DIRECTIONS FOR THIS TASK: Every line from the one with "The width and height of the screenshot is (1011, 442)." to the end of the data needs to be copied exactly, and no line before it.

(Data items)
Start of Block

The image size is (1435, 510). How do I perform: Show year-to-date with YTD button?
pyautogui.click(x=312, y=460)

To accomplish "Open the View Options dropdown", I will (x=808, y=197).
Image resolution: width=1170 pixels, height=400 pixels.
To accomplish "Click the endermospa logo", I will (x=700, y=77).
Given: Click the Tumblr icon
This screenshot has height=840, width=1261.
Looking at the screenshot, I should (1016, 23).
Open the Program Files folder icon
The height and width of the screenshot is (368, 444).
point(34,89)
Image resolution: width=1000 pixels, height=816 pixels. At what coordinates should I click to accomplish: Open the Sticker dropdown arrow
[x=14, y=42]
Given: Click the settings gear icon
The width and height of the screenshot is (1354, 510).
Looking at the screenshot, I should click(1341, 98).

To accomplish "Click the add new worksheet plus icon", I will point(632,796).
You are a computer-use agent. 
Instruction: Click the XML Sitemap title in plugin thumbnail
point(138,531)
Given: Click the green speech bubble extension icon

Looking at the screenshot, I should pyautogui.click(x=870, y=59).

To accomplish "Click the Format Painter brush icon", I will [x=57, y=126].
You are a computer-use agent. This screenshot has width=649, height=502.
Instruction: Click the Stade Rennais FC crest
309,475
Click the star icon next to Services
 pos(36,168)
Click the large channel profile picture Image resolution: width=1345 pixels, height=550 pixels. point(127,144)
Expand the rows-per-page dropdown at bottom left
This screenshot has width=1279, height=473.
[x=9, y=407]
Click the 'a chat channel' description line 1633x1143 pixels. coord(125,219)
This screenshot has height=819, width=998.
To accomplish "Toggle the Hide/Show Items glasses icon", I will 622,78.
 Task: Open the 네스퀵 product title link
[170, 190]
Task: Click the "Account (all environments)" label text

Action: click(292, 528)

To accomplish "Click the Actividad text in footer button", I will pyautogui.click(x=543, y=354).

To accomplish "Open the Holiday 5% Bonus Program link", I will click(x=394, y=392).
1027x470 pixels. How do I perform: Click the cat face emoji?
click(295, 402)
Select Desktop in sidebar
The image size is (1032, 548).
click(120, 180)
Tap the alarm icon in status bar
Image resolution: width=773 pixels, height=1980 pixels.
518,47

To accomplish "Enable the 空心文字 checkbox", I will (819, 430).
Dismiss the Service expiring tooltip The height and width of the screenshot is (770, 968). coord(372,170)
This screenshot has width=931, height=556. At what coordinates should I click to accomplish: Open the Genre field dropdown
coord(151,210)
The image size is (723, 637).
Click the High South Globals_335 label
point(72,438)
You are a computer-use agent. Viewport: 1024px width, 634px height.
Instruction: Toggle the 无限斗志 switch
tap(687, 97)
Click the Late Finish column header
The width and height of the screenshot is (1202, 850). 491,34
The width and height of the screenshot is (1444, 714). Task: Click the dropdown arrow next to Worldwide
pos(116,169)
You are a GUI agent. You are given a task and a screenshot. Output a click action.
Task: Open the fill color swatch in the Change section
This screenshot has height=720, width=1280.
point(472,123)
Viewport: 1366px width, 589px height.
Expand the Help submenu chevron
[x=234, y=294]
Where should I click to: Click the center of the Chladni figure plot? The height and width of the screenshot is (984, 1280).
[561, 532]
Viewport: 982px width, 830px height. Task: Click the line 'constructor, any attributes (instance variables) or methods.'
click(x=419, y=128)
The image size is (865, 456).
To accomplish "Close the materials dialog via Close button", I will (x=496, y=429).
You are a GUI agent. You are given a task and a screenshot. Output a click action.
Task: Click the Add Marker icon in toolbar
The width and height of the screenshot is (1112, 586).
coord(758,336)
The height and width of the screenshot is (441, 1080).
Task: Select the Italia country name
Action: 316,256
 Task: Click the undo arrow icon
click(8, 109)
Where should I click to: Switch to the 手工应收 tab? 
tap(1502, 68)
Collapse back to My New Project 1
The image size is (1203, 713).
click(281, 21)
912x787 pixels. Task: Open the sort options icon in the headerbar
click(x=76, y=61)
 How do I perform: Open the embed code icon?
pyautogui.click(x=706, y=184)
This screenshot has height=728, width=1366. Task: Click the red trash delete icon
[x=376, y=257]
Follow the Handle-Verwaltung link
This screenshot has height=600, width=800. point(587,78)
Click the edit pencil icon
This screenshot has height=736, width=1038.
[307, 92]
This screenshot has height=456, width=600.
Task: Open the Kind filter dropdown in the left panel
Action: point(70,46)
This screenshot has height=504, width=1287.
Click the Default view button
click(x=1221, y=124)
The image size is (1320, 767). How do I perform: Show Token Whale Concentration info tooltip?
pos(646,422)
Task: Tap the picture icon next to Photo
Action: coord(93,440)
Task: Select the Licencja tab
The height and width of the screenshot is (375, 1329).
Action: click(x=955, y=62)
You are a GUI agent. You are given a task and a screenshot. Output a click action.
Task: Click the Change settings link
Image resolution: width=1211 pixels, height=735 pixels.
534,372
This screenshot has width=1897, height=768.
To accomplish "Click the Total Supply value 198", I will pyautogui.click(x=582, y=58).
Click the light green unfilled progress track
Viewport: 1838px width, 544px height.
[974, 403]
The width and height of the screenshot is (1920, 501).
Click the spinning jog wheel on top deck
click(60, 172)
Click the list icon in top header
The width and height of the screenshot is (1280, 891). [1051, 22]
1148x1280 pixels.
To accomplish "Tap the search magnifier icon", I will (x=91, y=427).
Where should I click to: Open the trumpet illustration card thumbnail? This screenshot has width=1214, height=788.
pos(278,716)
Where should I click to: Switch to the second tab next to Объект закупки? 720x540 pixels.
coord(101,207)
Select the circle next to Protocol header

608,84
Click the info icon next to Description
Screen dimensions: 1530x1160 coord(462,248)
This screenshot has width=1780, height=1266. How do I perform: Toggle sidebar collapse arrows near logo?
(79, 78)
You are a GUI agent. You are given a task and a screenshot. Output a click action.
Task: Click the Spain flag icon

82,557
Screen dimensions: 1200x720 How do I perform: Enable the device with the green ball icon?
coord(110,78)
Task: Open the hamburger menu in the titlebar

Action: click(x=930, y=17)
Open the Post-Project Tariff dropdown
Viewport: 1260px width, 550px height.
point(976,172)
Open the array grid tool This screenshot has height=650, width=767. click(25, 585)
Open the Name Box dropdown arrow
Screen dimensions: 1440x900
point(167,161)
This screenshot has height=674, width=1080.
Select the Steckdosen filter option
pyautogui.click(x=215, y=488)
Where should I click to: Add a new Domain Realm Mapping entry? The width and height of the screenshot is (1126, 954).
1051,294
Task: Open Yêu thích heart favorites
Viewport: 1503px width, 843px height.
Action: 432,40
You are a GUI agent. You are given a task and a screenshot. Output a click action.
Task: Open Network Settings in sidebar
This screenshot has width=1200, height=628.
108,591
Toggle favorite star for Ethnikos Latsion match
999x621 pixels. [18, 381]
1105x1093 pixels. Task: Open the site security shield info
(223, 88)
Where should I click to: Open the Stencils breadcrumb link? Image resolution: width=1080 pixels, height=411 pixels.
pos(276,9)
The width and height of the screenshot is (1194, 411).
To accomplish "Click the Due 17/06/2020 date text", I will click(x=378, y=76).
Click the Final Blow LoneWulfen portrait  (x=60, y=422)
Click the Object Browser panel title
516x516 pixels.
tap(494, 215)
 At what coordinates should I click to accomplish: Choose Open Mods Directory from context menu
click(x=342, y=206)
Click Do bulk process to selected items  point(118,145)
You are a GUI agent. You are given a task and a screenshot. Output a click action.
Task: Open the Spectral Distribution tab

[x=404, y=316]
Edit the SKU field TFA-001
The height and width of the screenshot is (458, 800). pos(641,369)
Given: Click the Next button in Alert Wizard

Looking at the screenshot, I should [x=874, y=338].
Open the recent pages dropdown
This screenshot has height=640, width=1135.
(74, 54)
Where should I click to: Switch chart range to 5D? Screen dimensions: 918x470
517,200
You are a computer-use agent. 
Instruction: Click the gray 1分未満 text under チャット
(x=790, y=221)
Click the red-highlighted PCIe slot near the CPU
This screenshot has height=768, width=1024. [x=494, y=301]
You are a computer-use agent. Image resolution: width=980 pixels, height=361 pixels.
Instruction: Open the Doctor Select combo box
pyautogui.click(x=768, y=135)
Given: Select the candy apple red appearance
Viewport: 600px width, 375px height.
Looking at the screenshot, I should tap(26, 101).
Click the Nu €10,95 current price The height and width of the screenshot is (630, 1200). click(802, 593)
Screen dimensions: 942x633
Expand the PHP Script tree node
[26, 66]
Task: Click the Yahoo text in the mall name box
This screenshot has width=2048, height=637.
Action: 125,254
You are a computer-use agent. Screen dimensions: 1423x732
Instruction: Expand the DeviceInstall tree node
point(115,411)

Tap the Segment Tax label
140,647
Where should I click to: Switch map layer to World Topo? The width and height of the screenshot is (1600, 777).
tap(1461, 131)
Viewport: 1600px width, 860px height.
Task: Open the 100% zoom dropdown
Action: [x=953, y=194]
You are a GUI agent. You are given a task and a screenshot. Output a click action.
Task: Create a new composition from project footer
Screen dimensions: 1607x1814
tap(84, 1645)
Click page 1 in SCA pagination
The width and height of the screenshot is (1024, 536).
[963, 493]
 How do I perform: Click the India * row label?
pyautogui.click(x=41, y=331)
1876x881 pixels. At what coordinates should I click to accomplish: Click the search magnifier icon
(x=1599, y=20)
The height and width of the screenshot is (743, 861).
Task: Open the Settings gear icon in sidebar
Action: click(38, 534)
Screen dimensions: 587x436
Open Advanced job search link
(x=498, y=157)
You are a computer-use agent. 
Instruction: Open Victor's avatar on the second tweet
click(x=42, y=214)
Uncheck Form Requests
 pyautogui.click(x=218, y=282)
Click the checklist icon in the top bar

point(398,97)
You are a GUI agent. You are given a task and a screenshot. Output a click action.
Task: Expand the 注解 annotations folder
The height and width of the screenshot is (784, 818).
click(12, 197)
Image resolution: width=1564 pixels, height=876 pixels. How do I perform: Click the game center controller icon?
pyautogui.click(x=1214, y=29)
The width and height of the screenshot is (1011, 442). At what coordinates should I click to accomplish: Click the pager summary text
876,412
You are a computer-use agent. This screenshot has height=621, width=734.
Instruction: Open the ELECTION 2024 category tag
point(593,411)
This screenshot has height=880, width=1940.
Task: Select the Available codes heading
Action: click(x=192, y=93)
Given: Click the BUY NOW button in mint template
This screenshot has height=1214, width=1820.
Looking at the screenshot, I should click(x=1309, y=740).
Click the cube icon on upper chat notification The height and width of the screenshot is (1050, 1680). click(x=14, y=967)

End of Block

OUTPUT OF THE EXERCISE:
The width and height of the screenshot is (1011, 442). At what coordinates should I click to accomplish: Click the pager summary text
876,412
You are a computer-use agent. This screenshot has height=621, width=734.
Instruction: Open the ELECTION 2024 category tag
point(593,411)
This screenshot has height=880, width=1940.
Task: Select the Available codes heading
Action: click(x=192, y=93)
Given: Click the BUY NOW button in mint template
This screenshot has height=1214, width=1820.
Looking at the screenshot, I should click(x=1309, y=740).
Click the cube icon on upper chat notification The height and width of the screenshot is (1050, 1680). click(x=14, y=967)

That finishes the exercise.